Re: No AI for Nano/No Nano for copyloads

From: Robin Hanson (rhanson@gmu.edu)
Date: Thu Jul 13 2000 - 15:36:11 MDT


Hal Finney wrote:
>Uploads somehow don't fit into the world as we know it.
>This suggests to me that uploading won't be something that happens off
>in a lab somewhere without anyone caring until success is achieved.

Robert Bradbury wrote:
>Unless you can take the consciousness out of the machine there
>are going to be a lot of people arguing you can't use it as
>a slave. If it is a free agent, then a lot of legal groundwork
>will need to be laid for it to act as an economic agent (have
>a S.S. number, pay taxes, etc.). ...

What if the first upload is a cryonics patient, who is legally "dead"?
What about the apparent majority today who can't accept a machine
being "conscious"? What if the first upload company keeps their uploads
from talking with and interacting with ordinary people in "human" ways?
(Software just does useful things; you can't see how.) And what if
you can make *trillions* of dollars selling such software service?
Won't that motivate them to do what ever paperwork/lobbying it takes?

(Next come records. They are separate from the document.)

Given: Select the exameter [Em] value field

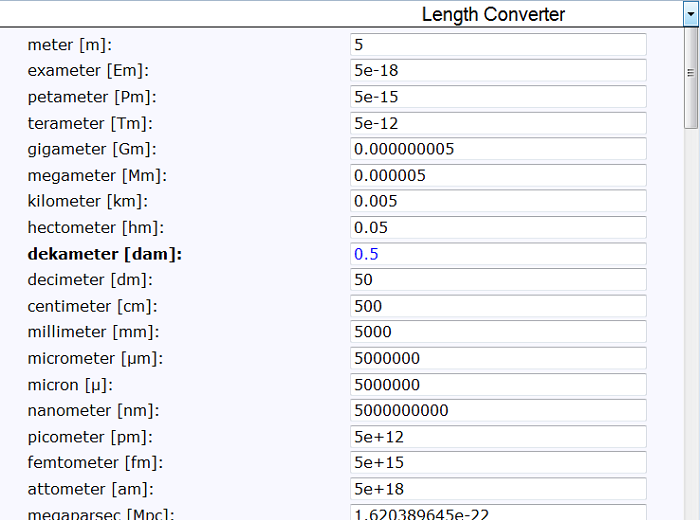Looking at the screenshot, I should (498, 71).
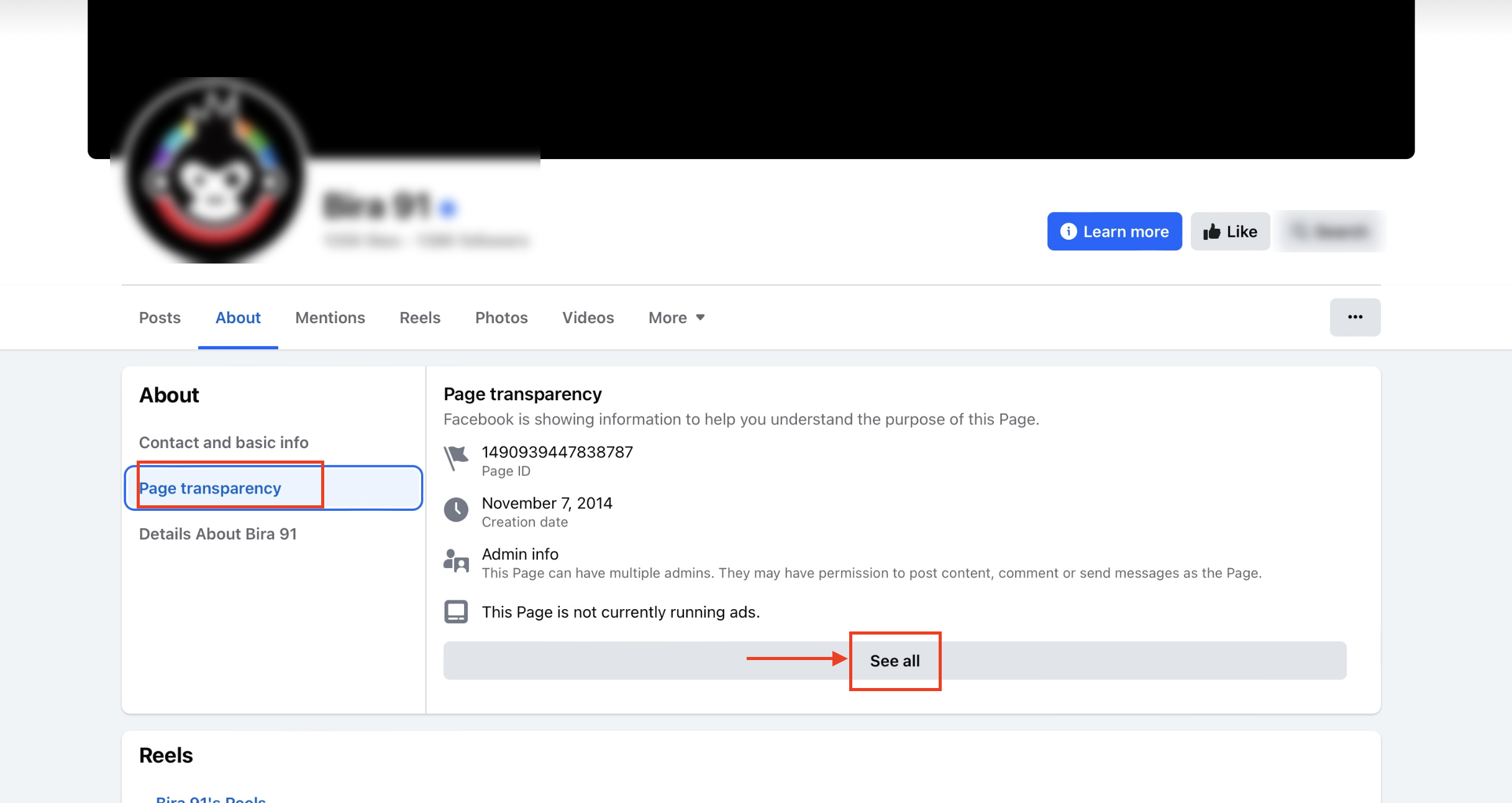Click the blurred Search button
This screenshot has height=803, width=1512.
1329,231
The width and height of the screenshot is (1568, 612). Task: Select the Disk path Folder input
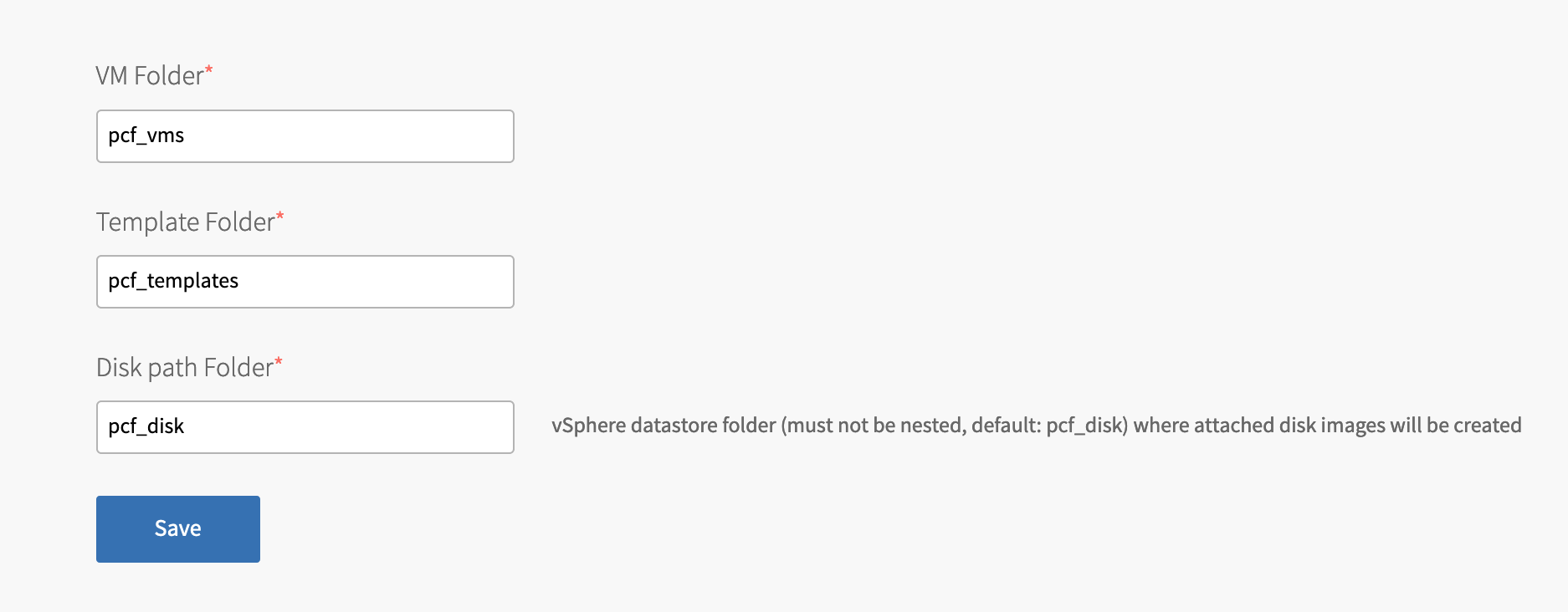(x=305, y=427)
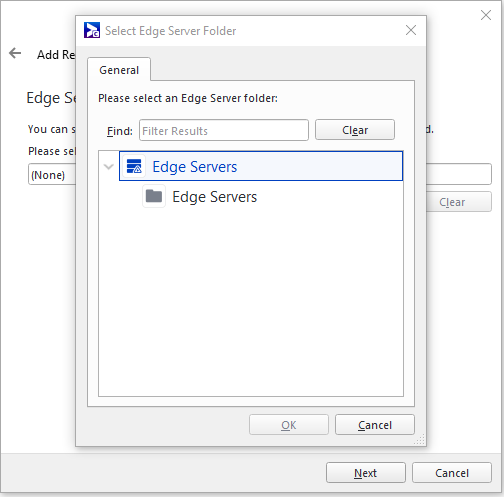This screenshot has width=504, height=497.
Task: Collapse the Edge Servers tree root node
Action: click(x=109, y=166)
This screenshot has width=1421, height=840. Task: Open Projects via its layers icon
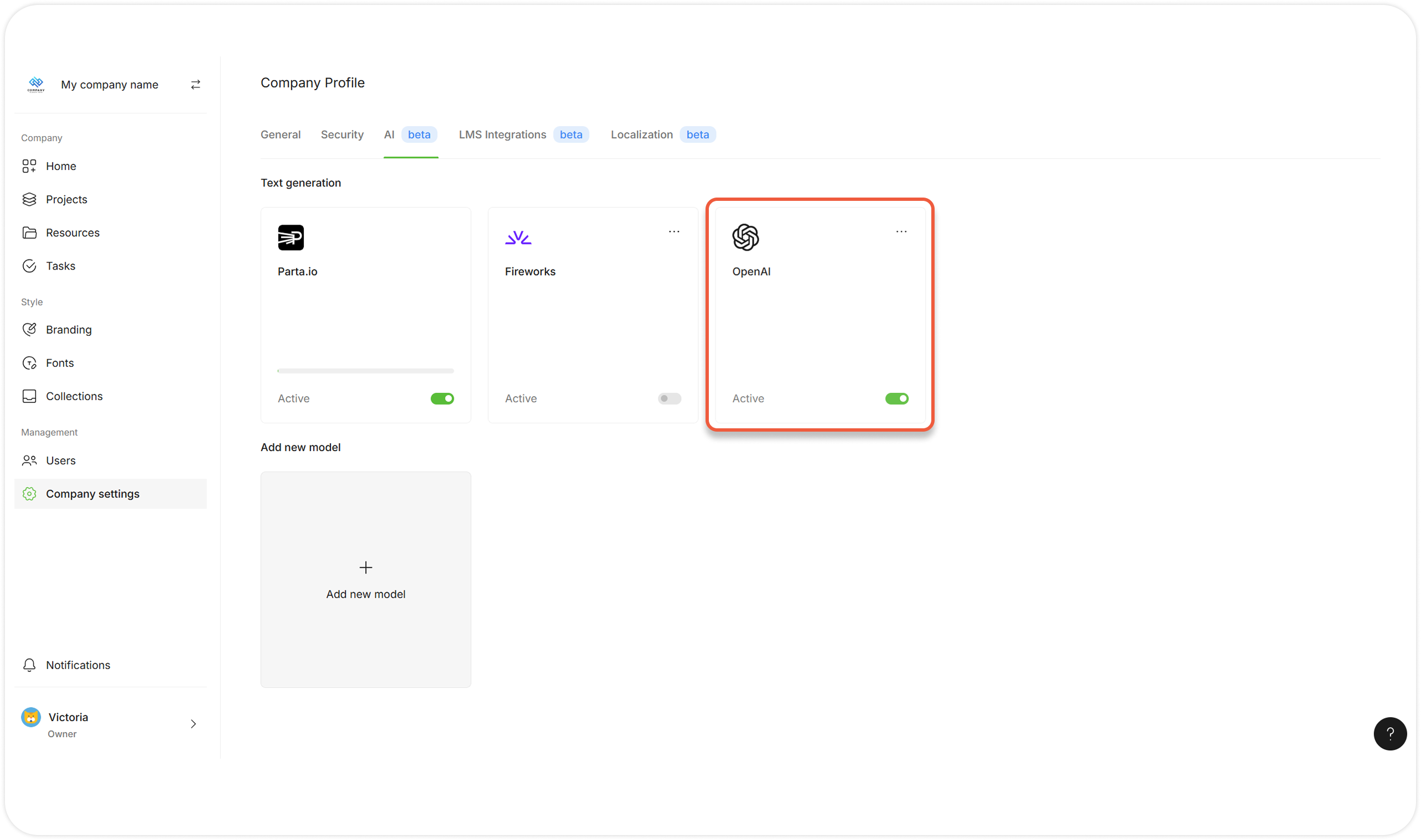pyautogui.click(x=29, y=199)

It might not be right, but people can be remarkably blind when it
suits them. They might not see the uploads if that would make trouble.

If you were going to spend a billion dollars to upload someone in the
hope of selling billions of copies of that upload, who would you upload?
Someone smart, sure, and "tough" to handle the big changes, but there's
lots of tough smart people. It seems to me that you'd look for someone
"meek" to inherit the earth. Someone who can accept a modest lifestyle,
and just do their job smoothly and without calling attention to them.
Someone who can accept being turned off when the need arises. Someone
who would not think of complaining or revolting as long as they were
treated reasonably, and who won't trigger people's fears of strange
ambitious machine intelligences. Someone who fit people's subconscious
image of a docile servant whose proper place in the world is to help
you when you ask and then fade into the background. Might sell many
billions of those. The meek may well inherit the earth.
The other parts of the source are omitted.